3、SysTick的初始化:Core/CMSIS/Core/Include/core_cm4.h
__STATIC_INLINE uint32_t SysTick_Config(uint32_t ticks)
{
if ((ticks – 1UL) > SysTick_LOAD_RELOAD_Msk)
{
return (1UL); /* Reload value impossible */
}
SysTick->LOAD = (uint32_t)(ticks – 1UL); /* set reload register */
NVIC_SetPriority (SysTick_IRQn, (1UL << __NVIC_PRIO_BITS) – 1UL); /* set Priority for Systick Interrupt */
SysTick->VAL = 0UL; /* Load the SysTick Counter Value */
SysTick->CTRL = SysTick_CTRL_CLKSOURCE_Msk |
SysTick_CTRL_TICKINT_Msk |
SysTick_CTRL_ENABLE_Msk; /* Enable SysTick IRQ and SysTick Timer */
return (0UL); /* Function successful */
}
通过控制寄存器配置SysTick的工作模式,通过计数与重载特殊功能寄存器配置初始与重载值!当然还有NVIC的优先级配置!

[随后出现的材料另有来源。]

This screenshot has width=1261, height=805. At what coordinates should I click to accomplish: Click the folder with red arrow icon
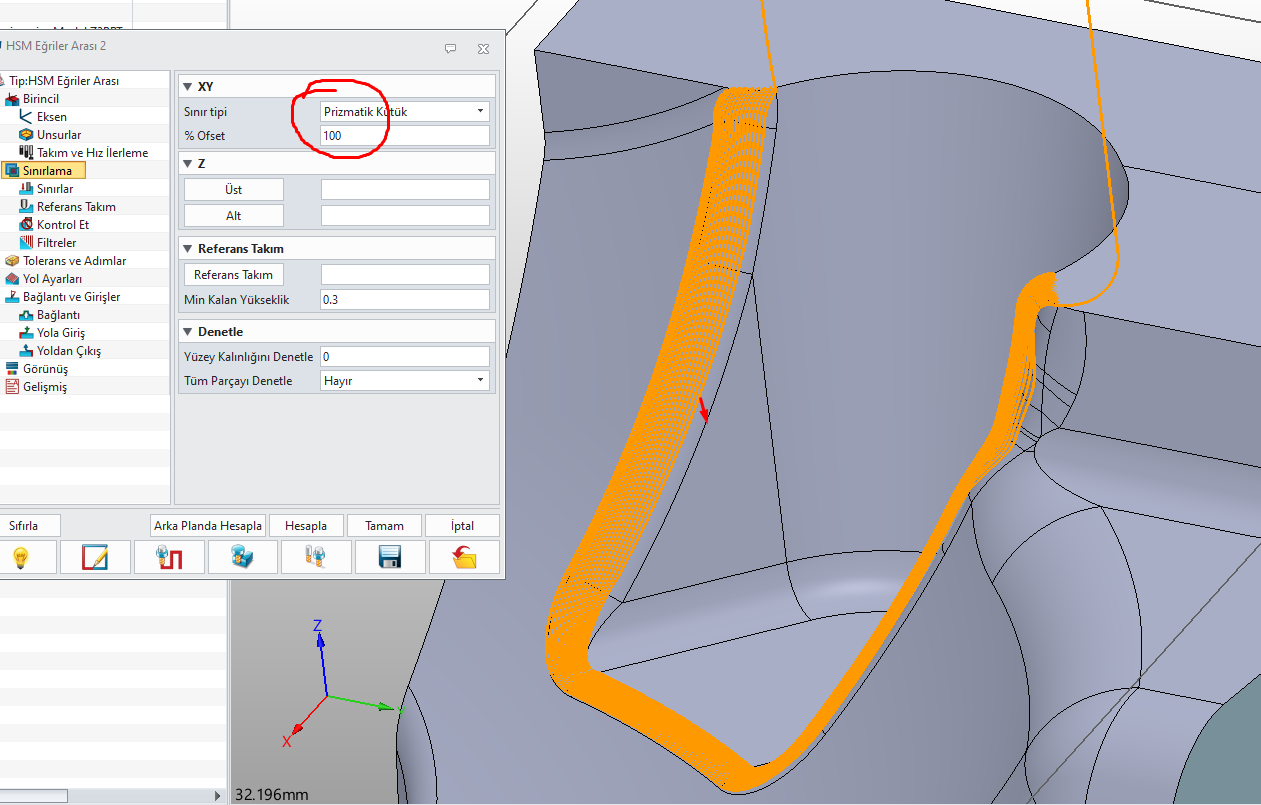(x=464, y=557)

SysTick_CTRL_CLKSOURCE_Msk 这样的宏又是干什么的?
/* SysTick Control / Status Register Definitions */
#define SysTick_CTRL_COUNTFLAG_Pos 16U /*!< SysTick CTRL: COUNTFLAG Position */
#define SysTick_CTRL_COUNTFLAG_Msk (1UL << SysTick_CTRL_COUNTFLAG_Pos) /*!< SysTick CTRL: COUNTFLAG Mask */
#define SysTick_CTRL_CLKSOURCE_Pos 2U /*!< SysTick CTRL: CLKSOURCE Position */
#define SysTick_CTRL_CLKSOURCE_Msk (1UL << SysTick_CTRL_CLKSOURCE_Pos) /*!< SysTick CTRL: CLKSOURCE Mask */
#define SysTick_CTRL_TICKINT_Pos 1U /*!< SysTick CTRL: TICKINT Position */
#define SysTick_CTRL_TICKINT_Msk (1UL << SysTick_CTRL_TICKINT_Pos) /*!< SysTick CTRL: TICKINT Mask */
#define SysTick_CTRL_ENABLE_Pos 0U /*!< SysTick CTRL: ENABLE Position */
#define SysTick_CTRL_ENABLE_Msk (1UL /*<< SysTick_CTRL_ENABLE_Pos*/) /*!< SysTick CTRL: ENABLE Mask */
就是CPU 用户指导手册中对SFR个控制位组合的数值定义抽象!!!
4、SysTick与FreeRTOS的对接:stm32f4xx_hal_cortex.c
uint32_t HAL_SYSTICK_Config(uint32_t TicksNumb)
{
return SysTick_Config(TicksNumb);
}
咋样,是不是从硬件底层被逐级抽象出来了?
5、应用又是怎么初始化的呢?main.c
void SystemClock_Config(void)
{
…
HAL_SYSTICK_Config(HAL_RCC_GetHCLKFreq() / 1000);
HAL_SYSTICK_CLKSourceConfig(SYSTICK_CLKSOURCE_HCLK);
…
}
是不是豁然开朗了呢?写了这么久的SystemClock_Config,到底都干了啥,这回心里清楚了不?
三、引申
STM32Cube库整体的底层到HAL层的抽象过程,都类似于上述的过程,它封装了底层的硬件控制、状态查询与数据交互的细节过程,让用户专注于顶层的设计与实现!但,有些时候,掌握好HAL层以下的设计实现原理跟重要!你细品…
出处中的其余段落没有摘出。